Many hold him responsible for "war crimes" in Iraq, while others think he is only interested in piling up a vast fortune from speaking engagements and property. But there are still some in Europe who believe Tony Blair should be anointed as the first President of the EU this month. Last week, Mr Blair was in Canada posing for pictures at £180 a time. On Friday, he attended the commemoration at St Paul's for the soldiers who died in the Iraq war. This Tuesday, he will face more raw anger from families of soldiers when the first independent and public inquiry into the war begins in London.
The former prime minister will come under the scrutiny of the Chilcot Inquiry into the six-year campaign as he lobbies for votes in Europe to be the EU's first president. To make matters worse, his wife Cherie yesterday said the Iraq war was a "51-49" decision, adding that Mr Blair had been very good at "convincing everybody else that it was a 70-30 decision".

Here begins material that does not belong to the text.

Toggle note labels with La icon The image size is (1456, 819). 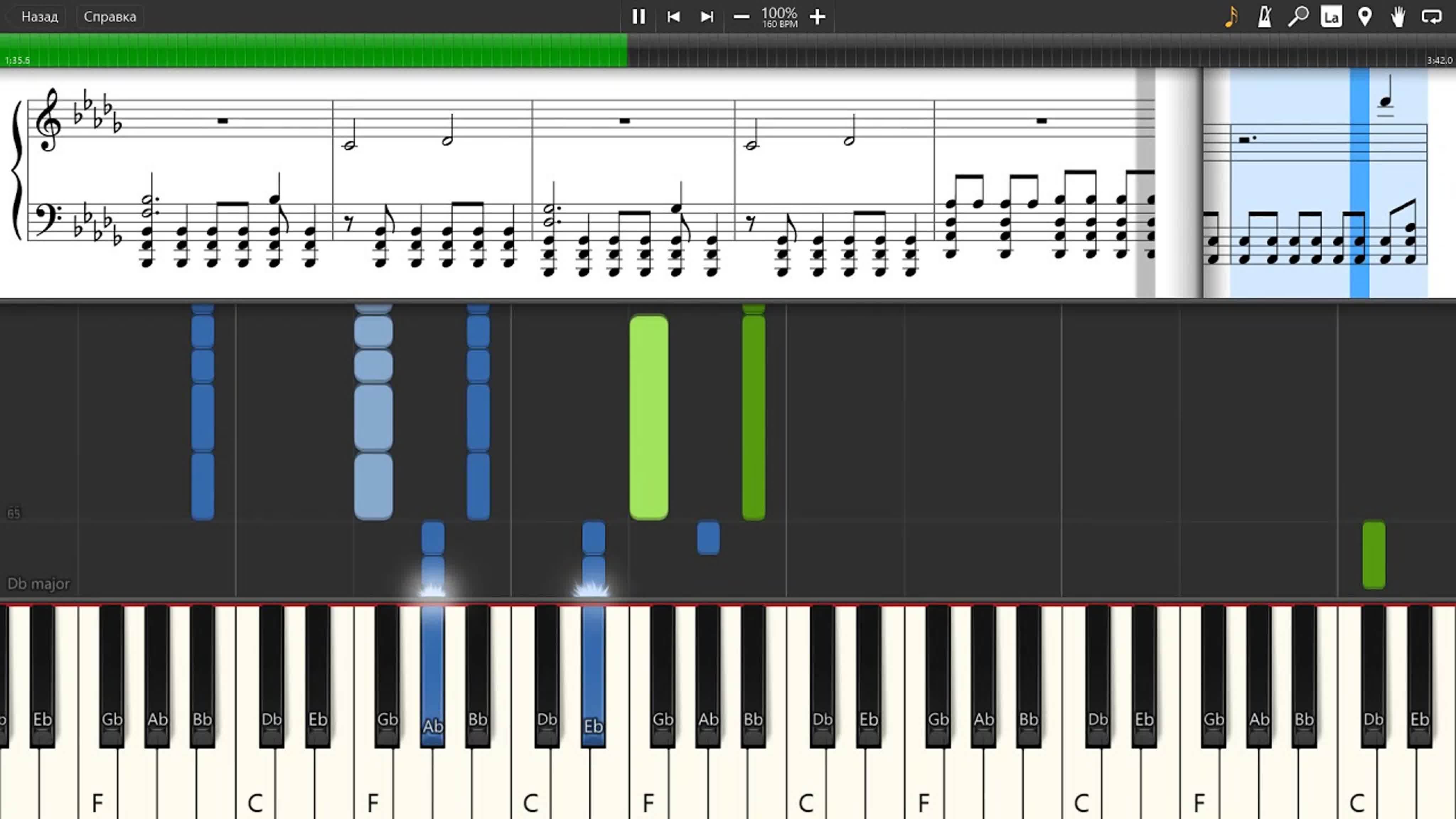(x=1331, y=16)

As emotions continued to run high at home, doubts surfaced in mainland Europe that enough of the 27 member states would have the stomach to choose Mr Blair as their president – with a salary of £247,000.

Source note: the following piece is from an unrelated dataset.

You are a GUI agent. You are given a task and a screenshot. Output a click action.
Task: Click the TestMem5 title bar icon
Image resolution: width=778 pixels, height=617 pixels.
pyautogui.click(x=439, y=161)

Sir John Chilcot, who is chairing the inquiry, will open the hearings on Tuesday by taking evidence from soldiers' families, including those of the 179 troops who died in the war. Mr Blair will give evidence at a later date – when he is expected to find his controversial decision to wage a war in the face of widespread opposition at home laid bare.
It follows the angry confrontation Mr Blair experienced at the commemoration at St Paul's on Friday, when the father of one dead soldier refused to shake his hand because he had "my son's blood on your hands".
Yesterday, Peter Brierley, whose son Shaun died in March 2003 in the run-up to the invasion, said that Mr Blair "went white" when he refused to shake his hand.
The powerful and grief-stricken criticism from Mr Brierley highlights how, nearly seven years on from the invasion, Mr Blair cannot escape his role in the Iraq war which also cost the lives of tens of thousands of civilians.
The Archbishop of Canterbury, speaking at the service, also attacked Mr Blair for failing to consider the human cost of his decisions. And, in a sign that he recognises that he is a toxic and controversial figure across Europe because of Iraq, Mr Blair has deliberately played down his candidacy. His office does not even confirm that he is in the running.
A summit to agree on the appointment will be held at the end of this month – when the Chilcot hearings will be well under way. If there is no agreement, there is another chance in December to choose a president.
It emerged last night that despite President Nicolas Sarkozy of France coming round to the idea of a Blair presidency, Chancellor Angela Merkel of Germany, who was expected to follow suit, is now believed to prefer the candidacy of Jan Peter Balkenende, the Dutch Prime Minister.
A diplomatic source said Ms Merkel would not actively prevent Mr Blair becoming EU president if there was a growing consensus for his candidacy, but she thinks Mr Balkenende is a "good candidate". Poland and Spain are also wary of Mr Blair becoming president. Other possible candidates include former Spanish premier Felipe Gonzalez and the ex-Finnish premier, Paavo Lipponen. The total package for the post is estimated at £3.5m over two consecutive terms of two and a half years, including salary, accommodation and expenses. Mr Blair already costs British taxpayers £2m for security.
A BPIX poll for the Daily Mail found that 47 per cent of Britons are opposed to Mr Blair becoming president, while 35 per cent would support him.
The Polish President yesterday ratified the Lisbon Treaty, the reform charter that created the post of president of the European Council of heads of state (or EU president). The Czech Republic alone is still to ratify the treaty.
Further details of the families appearing before the Chilcot Inquiry had not been released by last night.